PS: Many very low priced UART<>RS485 modules exist in Ebay/Aliexpress : http://www.ebay.com/sch/i.html?_nkw=RS485&_sop=15
F3, however… with the programmable polynomial and n bit data size seems to be possible.
I thought there was a library for CRC already implemented… do you know anything about this?
HW CRC is interesting, but its a sledgehammer to crack a nut in this case
To the physical layer – you are using voltage driven layer (high impedance one), for 30cm lengths it is ok, for 500m it will not work, however.
The industrial one use ie. a “current loop” (low impedance one, ie 20mA current loop), good for long distances, usually isolated with opto-couplers.
RS485 is low impedance one too.
I finally have this working as suggested by Pito and Simonf by daisy-chaining all the boards together just on the RX port and locally tying the TX port to the RX port via a diode. The benefit as the guys have said is that all boards receive the message on the RX port (including the current speaker) and there is no bus Master board (even one is equal). You can control how this works entirely in software, so you might have in your program that some boards only speak when spoken to while other boards are allowing to initiate communications.

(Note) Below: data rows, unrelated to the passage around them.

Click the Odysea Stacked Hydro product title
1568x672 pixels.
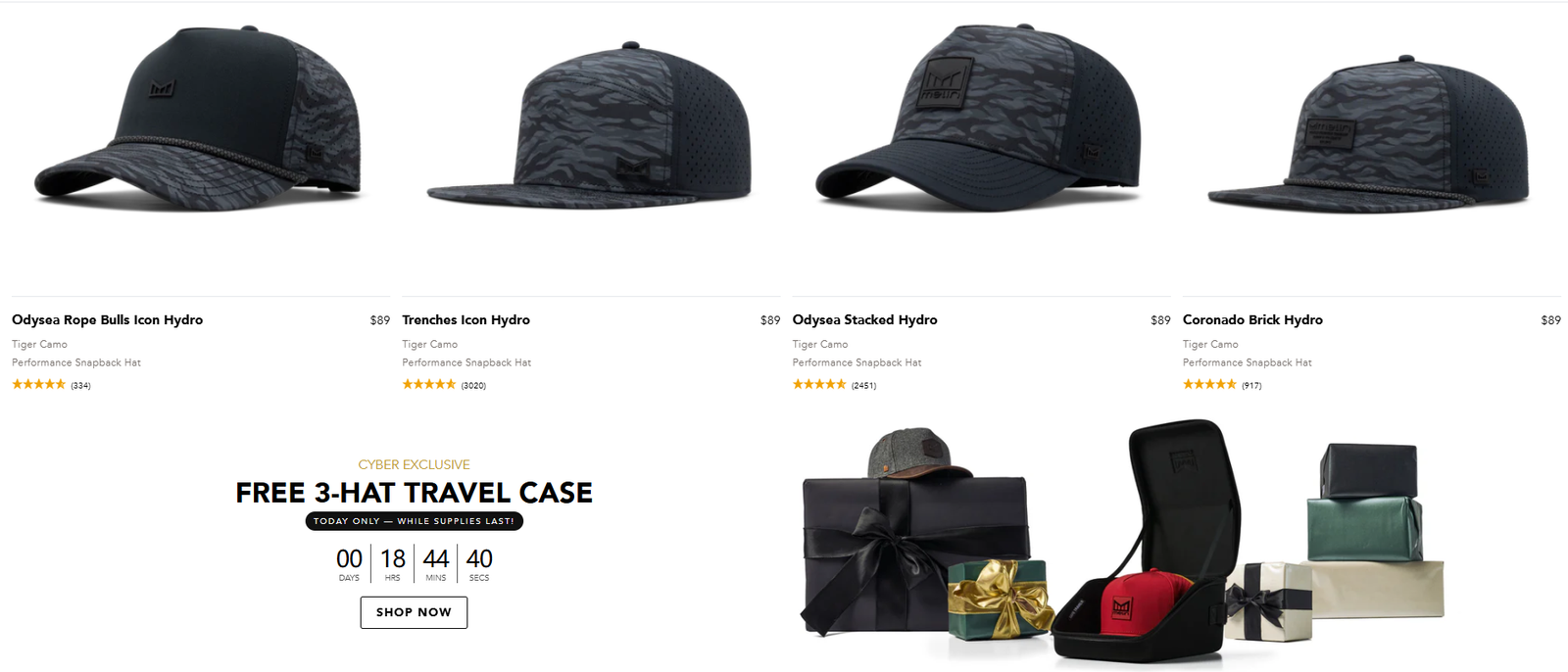[x=864, y=320]
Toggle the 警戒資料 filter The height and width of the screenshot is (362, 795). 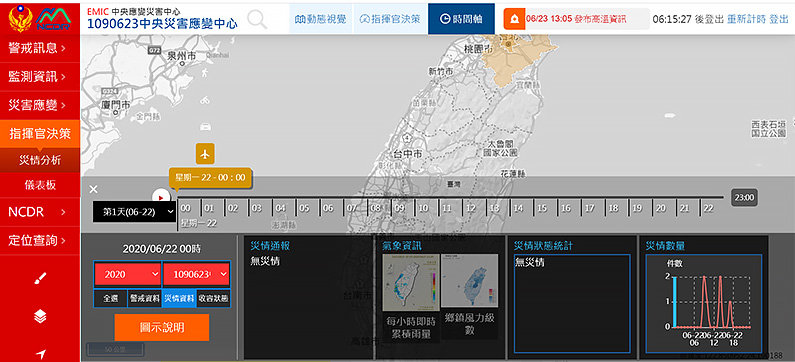(x=144, y=299)
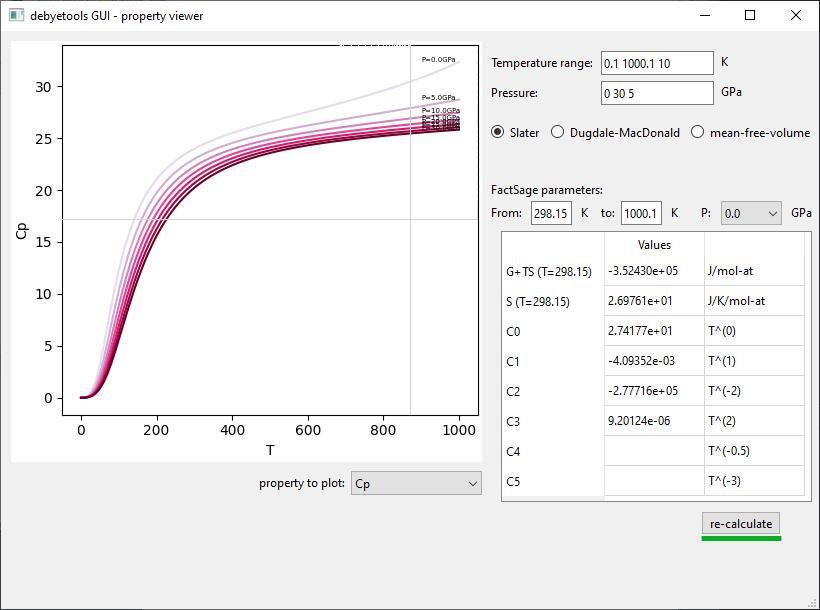Screen dimensions: 820x610
Task: Open the property to plot dropdown
Action: click(x=416, y=483)
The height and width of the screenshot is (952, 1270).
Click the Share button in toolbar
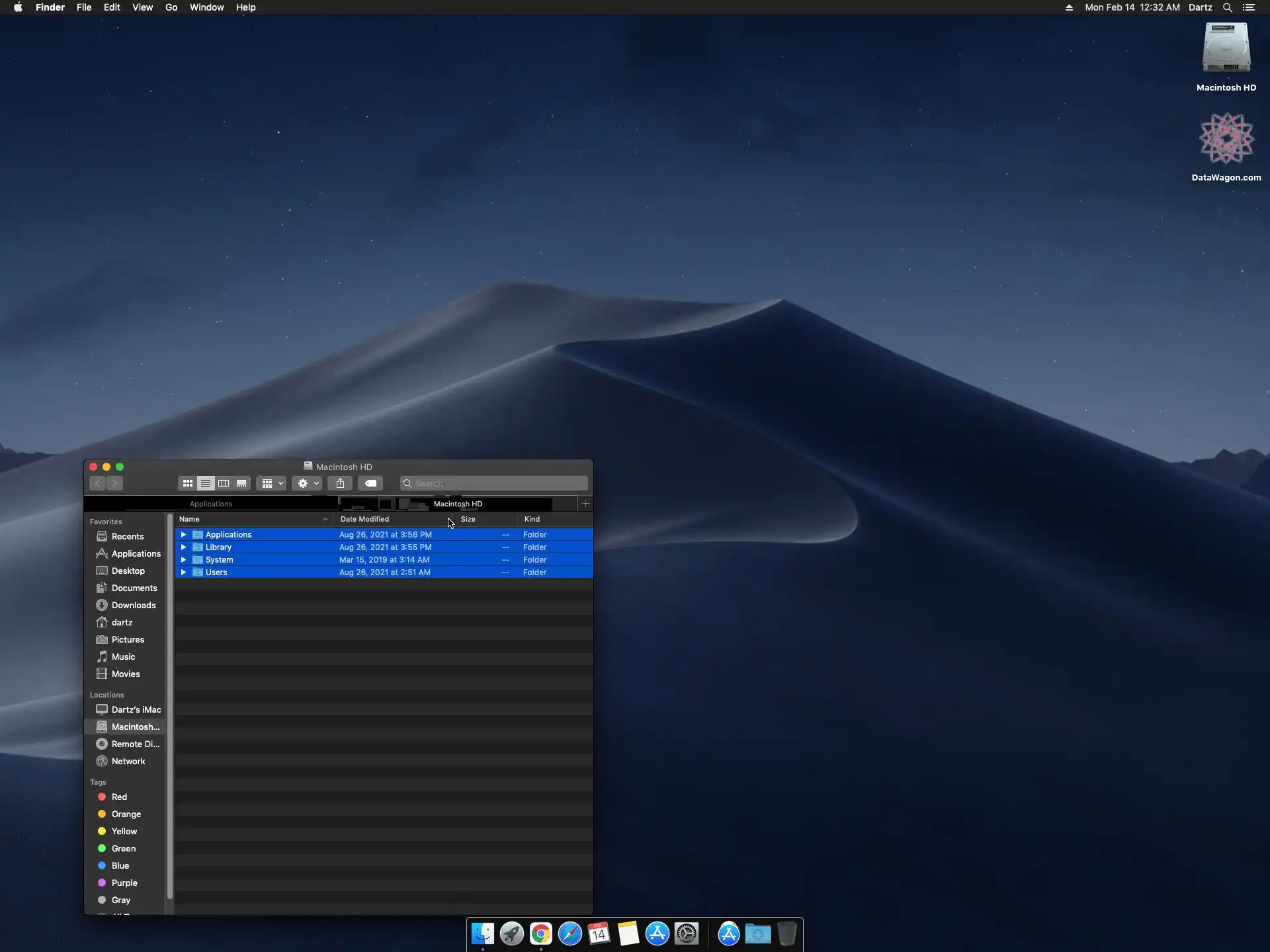click(x=340, y=483)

The circuit is quite simple and while I used two resistors (one at each end each was 20k ) it did work with just one resistor.
Very many thanks to all who offered advice and especially to Pito and Simonf
Regards,
Joe
- pict1.png (4.8 KiB) Viewed 998 times
It looks like an ingeniously simple system.
Perhaps it needs a name
“Maple bus”
In order to use the Maple mini in my project (porting it directly from Arduino Mega), I would need the I2C library to support both master and slave mode. This solution is so much easier that trying to add the slave code to the library, and while it does mean I need to write a little more code to make a protocol as others have described in the topic, it adds the functionality without any limitations.
I like ‘Maple bus’ as a term, but of course the solution works with any MCU which has a UART port.
Great forum, with lots of great ideas here, so well done to you all.
Joe
Thanks
I understand that it will work with any MCU and you can have 5V and 3.3V on the bus at the same time, which is great as sometimes there is a need to mix 5V Arduino pro-mini’s and STM32 in the same project.
So “Maple bus” is perhaps not the best name, but I couldn’t think of anything else at the spur of the moment
Though, having a single Master/Arbiter solves such issues.

But today are guys much clever than we were in the era of the dinosaurs

I’m new to the STM32 devices and this forum.
I was wondering if anyone has been working on the “maple bus” code. Does anyone have some example code or possibly a new library for this type of communication?
I had a project that used two pro mini arduinos that talked I2C. One master and one slave. I was wanting to port that project to the maple mini, but don’t want to re-invent the wheel.